▶ _PROBLEM REQUIREMENTS_:
Each record beneath this sentence is to be transcribed exactly as it reads.

(Beginning of RAW DATA)

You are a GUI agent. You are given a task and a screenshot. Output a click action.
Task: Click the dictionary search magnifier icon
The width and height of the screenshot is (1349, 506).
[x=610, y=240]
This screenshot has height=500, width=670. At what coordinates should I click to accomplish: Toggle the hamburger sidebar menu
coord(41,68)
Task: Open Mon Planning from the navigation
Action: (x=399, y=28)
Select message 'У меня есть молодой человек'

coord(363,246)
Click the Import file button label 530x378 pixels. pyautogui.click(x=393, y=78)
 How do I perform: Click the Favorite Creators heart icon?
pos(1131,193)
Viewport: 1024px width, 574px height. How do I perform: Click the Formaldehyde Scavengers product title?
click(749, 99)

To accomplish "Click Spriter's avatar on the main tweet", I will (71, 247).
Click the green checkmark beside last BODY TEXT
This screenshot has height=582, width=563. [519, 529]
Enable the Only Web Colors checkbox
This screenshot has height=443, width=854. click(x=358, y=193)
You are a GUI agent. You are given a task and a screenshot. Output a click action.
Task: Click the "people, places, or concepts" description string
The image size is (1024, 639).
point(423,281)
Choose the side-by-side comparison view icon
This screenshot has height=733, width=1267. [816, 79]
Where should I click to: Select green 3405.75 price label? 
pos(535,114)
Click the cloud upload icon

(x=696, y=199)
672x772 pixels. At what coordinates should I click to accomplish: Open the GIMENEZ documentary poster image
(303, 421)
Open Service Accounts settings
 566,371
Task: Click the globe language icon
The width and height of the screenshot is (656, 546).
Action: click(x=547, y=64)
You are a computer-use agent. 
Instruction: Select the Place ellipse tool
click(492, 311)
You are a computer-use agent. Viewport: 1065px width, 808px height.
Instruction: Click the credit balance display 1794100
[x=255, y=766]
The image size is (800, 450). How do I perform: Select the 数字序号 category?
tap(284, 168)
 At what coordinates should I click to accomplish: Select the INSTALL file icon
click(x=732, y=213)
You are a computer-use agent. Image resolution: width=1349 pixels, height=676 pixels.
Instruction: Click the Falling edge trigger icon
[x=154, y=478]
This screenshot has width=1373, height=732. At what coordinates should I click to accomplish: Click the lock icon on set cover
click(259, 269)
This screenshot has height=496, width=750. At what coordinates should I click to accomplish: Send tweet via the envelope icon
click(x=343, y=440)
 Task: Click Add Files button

(End of RAW DATA)

▶ _EXERCISE SOLUTION_:
You are a GUI agent. You are given a task and a screenshot. Output a click action.
Task: Click the dictionary search magnifier icon
The width and height of the screenshot is (1349, 506).
[x=610, y=240]
This screenshot has height=500, width=670. At what coordinates should I click to accomplish: Toggle the hamburger sidebar menu
coord(41,68)
Task: Open Mon Planning from the navigation
Action: (x=399, y=28)
Select message 'У меня есть молодой человек'

coord(363,246)
Click the Import file button label 530x378 pixels. pyautogui.click(x=393, y=78)
 How do I perform: Click the Favorite Creators heart icon?
pos(1131,193)
Viewport: 1024px width, 574px height. How do I perform: Click the Formaldehyde Scavengers product title?
click(749, 99)

To accomplish "Click Spriter's avatar on the main tweet", I will (71, 247).
Click the green checkmark beside last BODY TEXT
This screenshot has height=582, width=563. [519, 529]
Enable the Only Web Colors checkbox
This screenshot has height=443, width=854. click(x=358, y=193)
You are a GUI agent. You are given a task and a screenshot. Output a click action.
Task: Click the "people, places, or concepts" description string
The image size is (1024, 639).
point(423,281)
Choose the side-by-side comparison view icon
This screenshot has height=733, width=1267. [816, 79]
Where should I click to: Select green 3405.75 price label? 
pos(535,114)
Click the cloud upload icon

(x=696, y=199)
672x772 pixels. At what coordinates should I click to accomplish: Open the GIMENEZ documentary poster image
(303, 421)
Open Service Accounts settings
 566,371
Task: Click the globe language icon
The width and height of the screenshot is (656, 546).
Action: click(x=547, y=64)
You are a computer-use agent. 
Instruction: Select the Place ellipse tool
click(492, 311)
You are a computer-use agent. Viewport: 1065px width, 808px height.
Instruction: Click the credit balance display 1794100
[x=255, y=766]
The image size is (800, 450). How do I perform: Select the 数字序号 category?
tap(284, 168)
 At what coordinates should I click to accomplish: Select the INSTALL file icon
click(x=732, y=213)
You are a computer-use agent. Image resolution: width=1349 pixels, height=676 pixels.
Instruction: Click the Falling edge trigger icon
[x=154, y=478]
This screenshot has width=1373, height=732. At what coordinates should I click to accomplish: Click the lock icon on set cover
click(259, 269)
This screenshot has height=496, width=750. At what coordinates should I click to accomplish: Send tweet via the envelope icon
click(x=343, y=440)
 Task: Click Add Files button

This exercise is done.